- WORK TO BE COMPLETED
Give again every line from the one with "522-4455 (124, 2291)" through the last line of the data, exactly, and leave out the lines before it.

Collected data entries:
------------------------------------
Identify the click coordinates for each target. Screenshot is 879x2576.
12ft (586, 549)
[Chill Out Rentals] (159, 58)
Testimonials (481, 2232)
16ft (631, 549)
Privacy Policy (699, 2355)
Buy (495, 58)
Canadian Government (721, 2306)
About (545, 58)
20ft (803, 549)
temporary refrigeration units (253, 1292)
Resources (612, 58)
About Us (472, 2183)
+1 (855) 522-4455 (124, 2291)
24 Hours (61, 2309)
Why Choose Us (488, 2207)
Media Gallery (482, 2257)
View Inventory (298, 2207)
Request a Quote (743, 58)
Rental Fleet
------------------------------------
- RESPONSE
+1 (855) 522-4455 (124, 2291)
24 Hours (61, 2309)
Why Choose Us (488, 2207)
Media Gallery (482, 2257)
View Inventory (298, 2207)
Request a Quote (743, 58)
Rental Fleet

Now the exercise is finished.